Element and text location data:
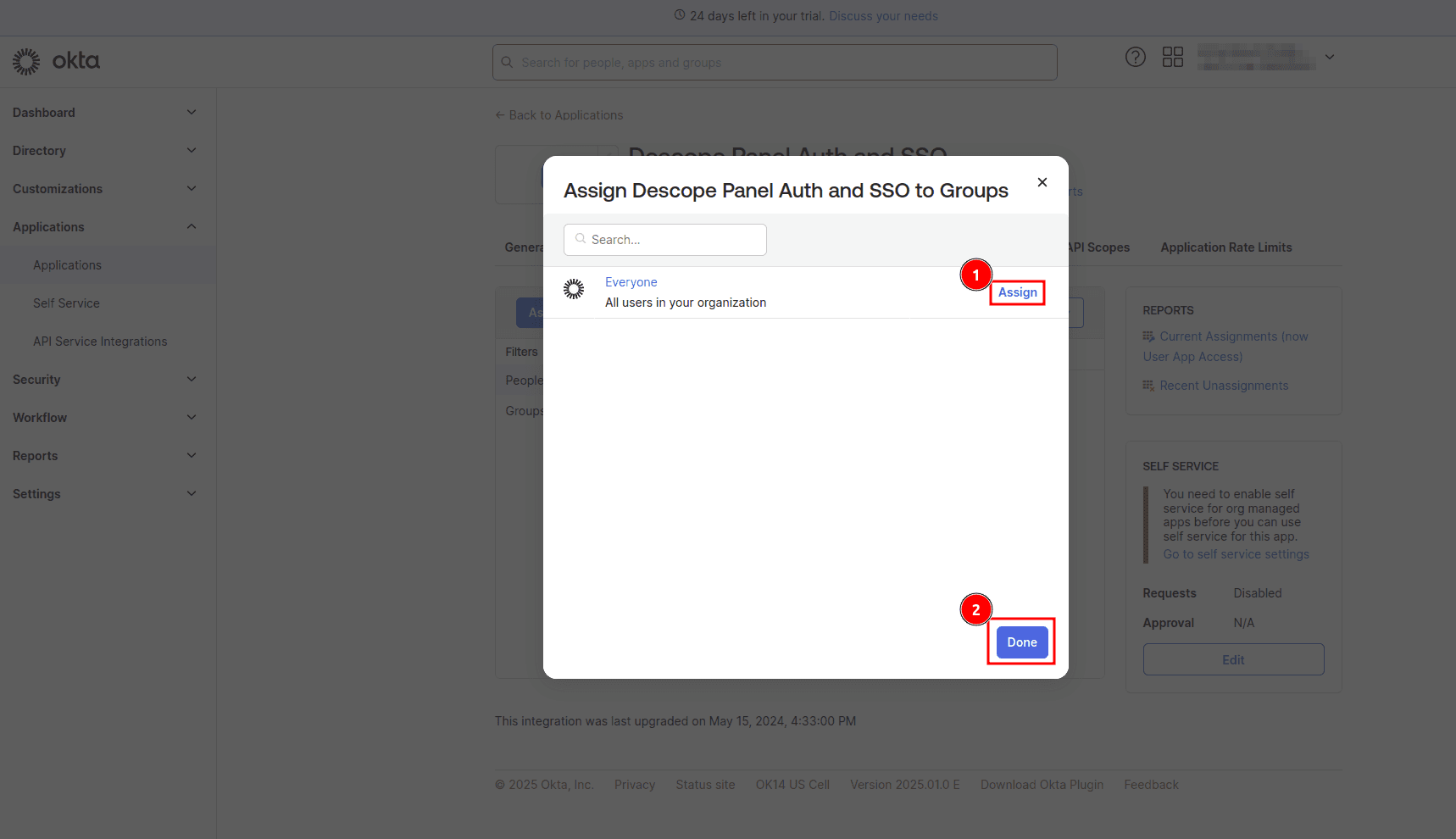
Task: Click the Everyone group icon in the modal
Action: pos(574,289)
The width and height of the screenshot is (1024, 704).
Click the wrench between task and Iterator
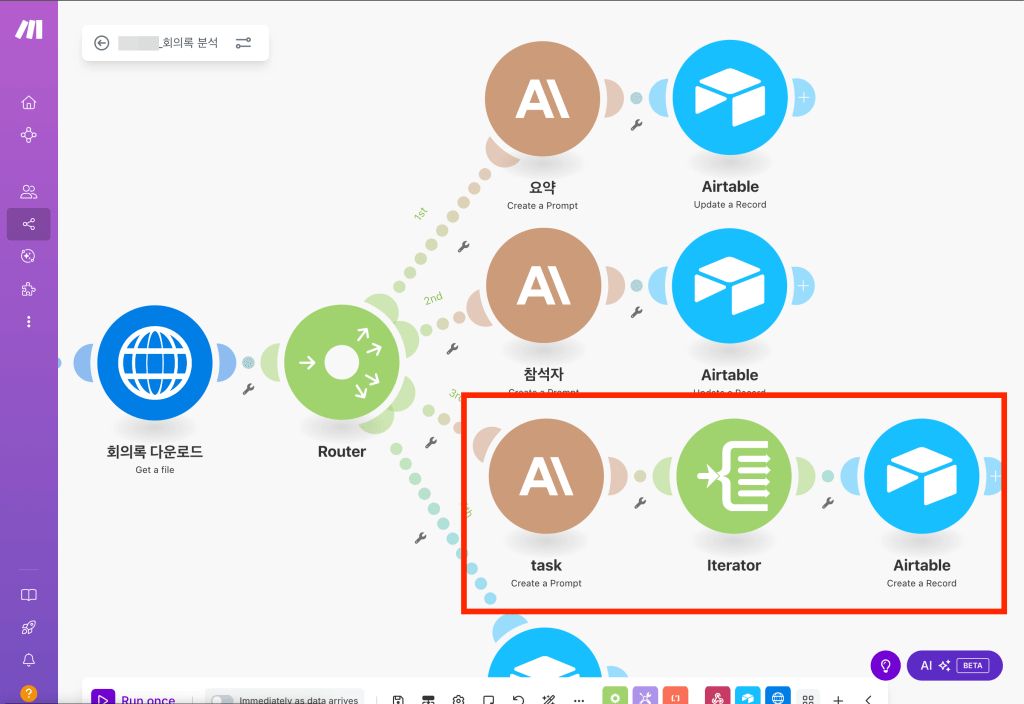pyautogui.click(x=640, y=502)
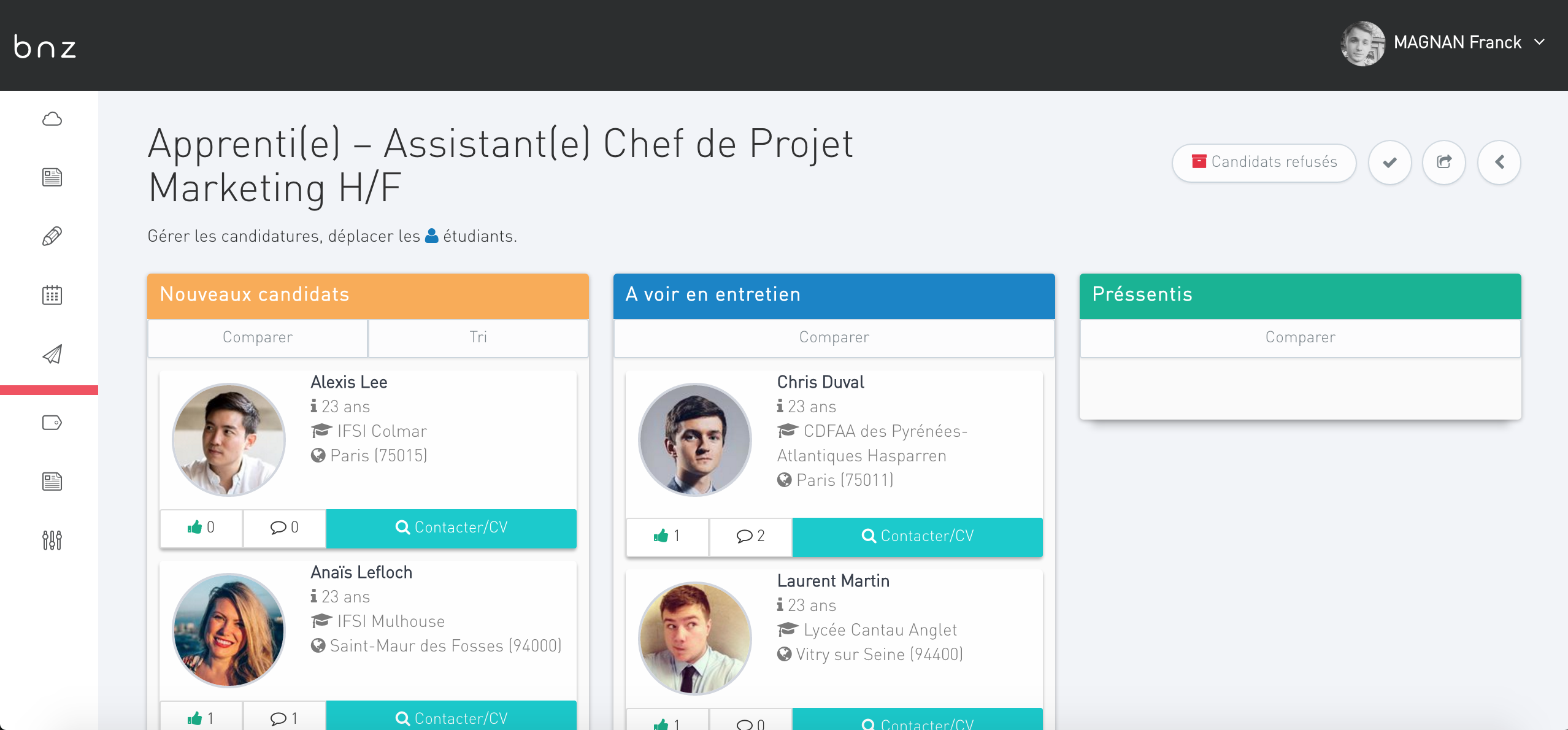Click the share arrow round button
Image resolution: width=1568 pixels, height=730 pixels.
point(1444,163)
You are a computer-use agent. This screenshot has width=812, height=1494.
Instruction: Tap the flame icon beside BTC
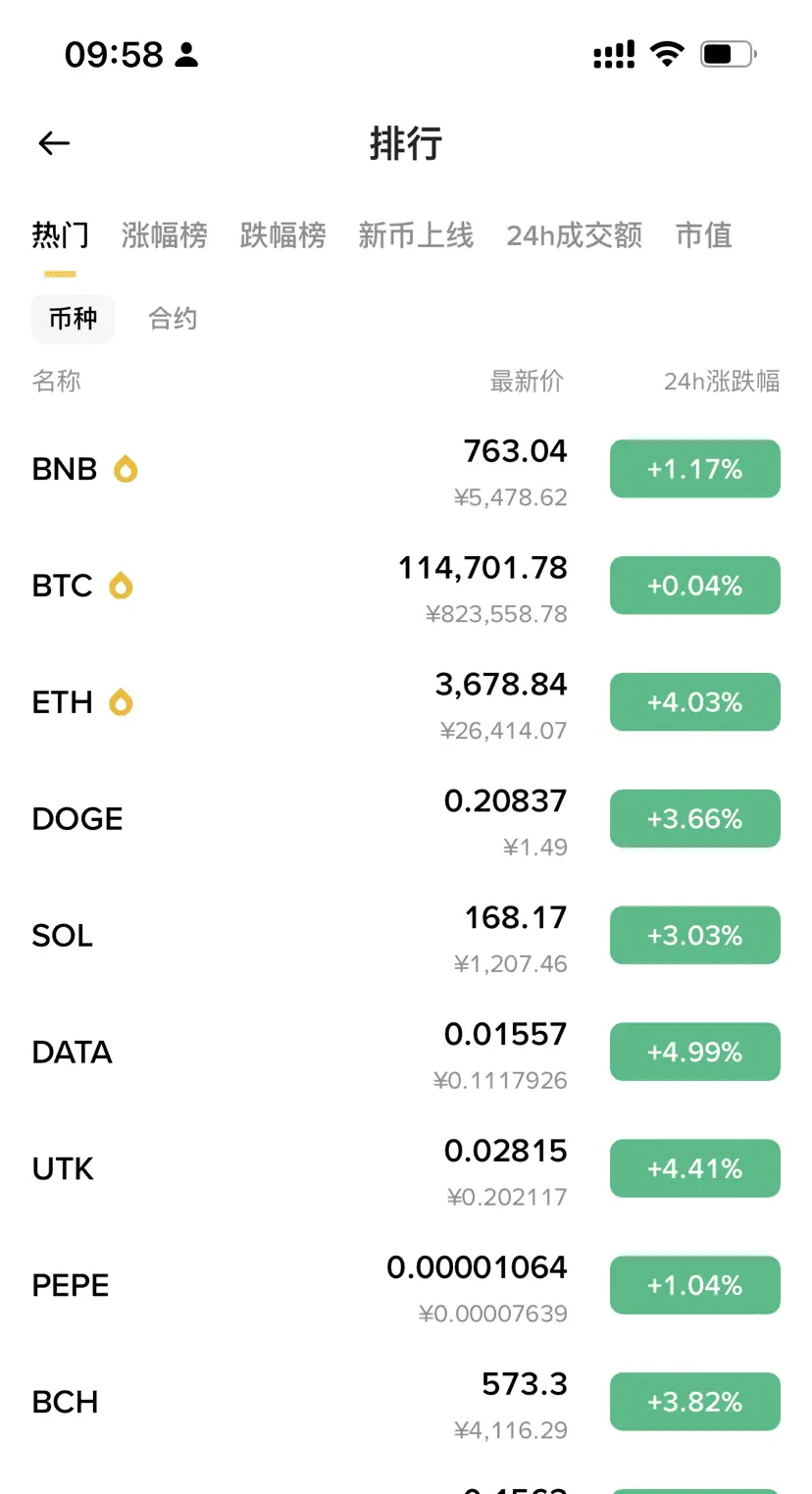coord(121,586)
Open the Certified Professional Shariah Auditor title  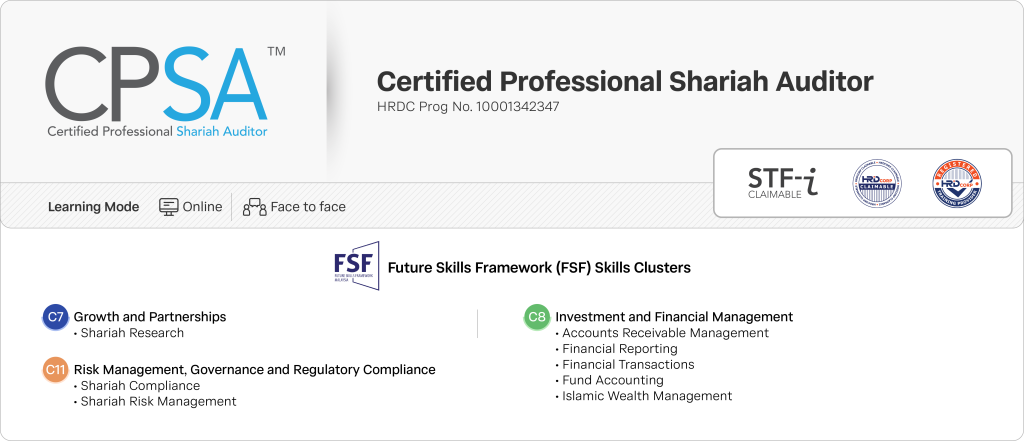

▶ Problem description: Please rewrite all the lines above, changing "flame icon" to "fire icon" and keeping everything else the same. Leave the pictures out.

▶ Exercise result:
Task: Click the Everyone group icon in the modal
Action: pos(574,289)
The width and height of the screenshot is (1024, 704).
Click the wrench between task and Iterator
pyautogui.click(x=640, y=502)
Click the share arrow round button
Image resolution: width=1568 pixels, height=730 pixels.
point(1444,163)
You are a computer-use agent. This screenshot has width=812, height=1494.
Instruction: Tap the fire icon beside BTC
coord(121,586)
Open the Certified Professional Shariah Auditor title  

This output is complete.